= EXERCISE =
Where the records below show a line containing "Rachid El Morabity", start copying; end with the line containing "baise gratuite (326, 2229)", and copy it too.
****************
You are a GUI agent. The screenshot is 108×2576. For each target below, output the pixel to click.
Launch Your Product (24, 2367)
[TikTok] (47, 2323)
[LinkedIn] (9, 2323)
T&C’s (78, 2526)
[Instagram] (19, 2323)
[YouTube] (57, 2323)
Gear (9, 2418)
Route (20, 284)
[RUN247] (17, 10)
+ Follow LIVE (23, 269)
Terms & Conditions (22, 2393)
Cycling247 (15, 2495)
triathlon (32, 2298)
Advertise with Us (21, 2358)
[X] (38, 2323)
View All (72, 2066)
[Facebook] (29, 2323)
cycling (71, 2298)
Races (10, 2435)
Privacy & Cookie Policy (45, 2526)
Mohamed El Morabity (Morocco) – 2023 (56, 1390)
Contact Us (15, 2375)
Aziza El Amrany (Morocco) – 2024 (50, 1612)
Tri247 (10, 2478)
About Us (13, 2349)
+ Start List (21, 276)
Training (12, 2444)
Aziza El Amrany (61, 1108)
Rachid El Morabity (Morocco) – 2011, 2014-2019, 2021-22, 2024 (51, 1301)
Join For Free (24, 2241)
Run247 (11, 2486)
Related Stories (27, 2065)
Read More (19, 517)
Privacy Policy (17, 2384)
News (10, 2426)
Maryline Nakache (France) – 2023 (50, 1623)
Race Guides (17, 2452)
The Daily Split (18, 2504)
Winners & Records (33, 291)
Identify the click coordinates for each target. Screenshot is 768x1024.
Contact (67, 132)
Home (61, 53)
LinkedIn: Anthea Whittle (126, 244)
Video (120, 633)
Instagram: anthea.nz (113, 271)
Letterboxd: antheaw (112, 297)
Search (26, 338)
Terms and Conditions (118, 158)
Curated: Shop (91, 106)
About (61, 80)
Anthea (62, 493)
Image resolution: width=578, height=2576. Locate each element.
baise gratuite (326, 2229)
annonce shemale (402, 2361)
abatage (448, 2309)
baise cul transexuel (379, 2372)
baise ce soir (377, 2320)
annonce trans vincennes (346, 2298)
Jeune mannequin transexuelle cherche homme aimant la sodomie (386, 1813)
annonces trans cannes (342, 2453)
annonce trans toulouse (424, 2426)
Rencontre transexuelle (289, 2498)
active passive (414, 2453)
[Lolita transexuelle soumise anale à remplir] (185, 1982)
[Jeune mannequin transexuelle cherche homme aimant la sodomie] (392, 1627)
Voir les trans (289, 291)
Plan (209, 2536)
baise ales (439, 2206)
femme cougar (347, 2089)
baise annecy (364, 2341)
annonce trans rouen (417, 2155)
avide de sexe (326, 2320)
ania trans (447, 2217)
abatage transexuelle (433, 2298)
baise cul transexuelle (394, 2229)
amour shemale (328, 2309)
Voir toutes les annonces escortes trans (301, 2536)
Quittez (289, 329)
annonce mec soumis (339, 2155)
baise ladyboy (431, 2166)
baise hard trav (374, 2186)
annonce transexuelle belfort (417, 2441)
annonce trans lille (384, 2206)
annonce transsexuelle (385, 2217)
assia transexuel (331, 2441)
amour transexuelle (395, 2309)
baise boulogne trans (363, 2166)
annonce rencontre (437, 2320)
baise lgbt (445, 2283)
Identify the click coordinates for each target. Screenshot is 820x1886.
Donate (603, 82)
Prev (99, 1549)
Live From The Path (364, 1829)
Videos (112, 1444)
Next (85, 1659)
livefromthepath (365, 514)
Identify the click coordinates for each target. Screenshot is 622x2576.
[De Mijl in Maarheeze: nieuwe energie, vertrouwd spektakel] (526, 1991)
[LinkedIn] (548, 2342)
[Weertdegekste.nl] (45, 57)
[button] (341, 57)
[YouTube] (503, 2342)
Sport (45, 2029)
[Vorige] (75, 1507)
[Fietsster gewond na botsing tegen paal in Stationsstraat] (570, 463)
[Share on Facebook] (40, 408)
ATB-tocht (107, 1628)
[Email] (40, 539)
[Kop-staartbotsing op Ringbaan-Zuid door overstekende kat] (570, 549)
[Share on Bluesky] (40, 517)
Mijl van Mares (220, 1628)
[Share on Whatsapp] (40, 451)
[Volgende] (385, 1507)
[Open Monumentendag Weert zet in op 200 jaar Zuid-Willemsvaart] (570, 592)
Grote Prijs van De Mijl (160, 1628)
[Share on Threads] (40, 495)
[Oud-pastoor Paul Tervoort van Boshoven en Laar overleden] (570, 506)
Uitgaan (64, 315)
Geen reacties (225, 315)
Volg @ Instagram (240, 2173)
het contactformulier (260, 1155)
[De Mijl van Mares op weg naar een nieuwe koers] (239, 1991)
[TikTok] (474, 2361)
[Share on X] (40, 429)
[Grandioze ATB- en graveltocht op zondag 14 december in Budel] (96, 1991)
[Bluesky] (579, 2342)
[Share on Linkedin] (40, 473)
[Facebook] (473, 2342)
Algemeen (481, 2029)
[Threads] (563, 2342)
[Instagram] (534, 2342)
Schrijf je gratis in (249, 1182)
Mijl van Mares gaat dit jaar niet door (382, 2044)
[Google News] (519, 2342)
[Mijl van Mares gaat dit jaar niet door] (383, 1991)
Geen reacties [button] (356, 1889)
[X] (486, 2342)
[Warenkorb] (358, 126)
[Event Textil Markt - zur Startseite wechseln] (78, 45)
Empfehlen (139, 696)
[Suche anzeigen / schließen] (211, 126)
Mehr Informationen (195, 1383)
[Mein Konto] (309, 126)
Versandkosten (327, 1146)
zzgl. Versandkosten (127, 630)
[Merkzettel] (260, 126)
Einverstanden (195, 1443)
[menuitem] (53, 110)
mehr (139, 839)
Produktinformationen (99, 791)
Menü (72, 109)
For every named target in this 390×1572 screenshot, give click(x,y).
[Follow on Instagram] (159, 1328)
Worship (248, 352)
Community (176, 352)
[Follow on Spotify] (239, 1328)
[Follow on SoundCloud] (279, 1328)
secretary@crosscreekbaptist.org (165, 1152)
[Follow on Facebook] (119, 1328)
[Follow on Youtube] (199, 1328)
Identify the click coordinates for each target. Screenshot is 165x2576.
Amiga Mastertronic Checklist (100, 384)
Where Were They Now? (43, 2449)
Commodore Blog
****************
= RESPONSE TO THE TASK =
Rachid El Morabity (Morocco) – 2011, 2014-2019, 2021-22, 2024 (51, 1301)
Join For Free (24, 2241)
Run247 (11, 2486)
Related Stories (27, 2065)
Read More (19, 517)
Privacy Policy (17, 2384)
News (10, 2426)
Maryline Nakache (France) – 2023 (50, 1623)
Race Guides (17, 2452)
The Daily Split (18, 2504)
Winners & Records (33, 291)
Identify the click coordinates for each target. Screenshot is 768x1024.
Contact (67, 132)
Home (61, 53)
LinkedIn: Anthea Whittle (126, 244)
Video (120, 633)
Instagram: anthea.nz (113, 271)
Letterboxd: antheaw (112, 297)
Search (26, 338)
Terms and Conditions (118, 158)
Curated: Shop (91, 106)
About (61, 80)
Anthea (62, 493)
Image resolution: width=578, height=2576. Locate each element.
baise gratuite (326, 2229)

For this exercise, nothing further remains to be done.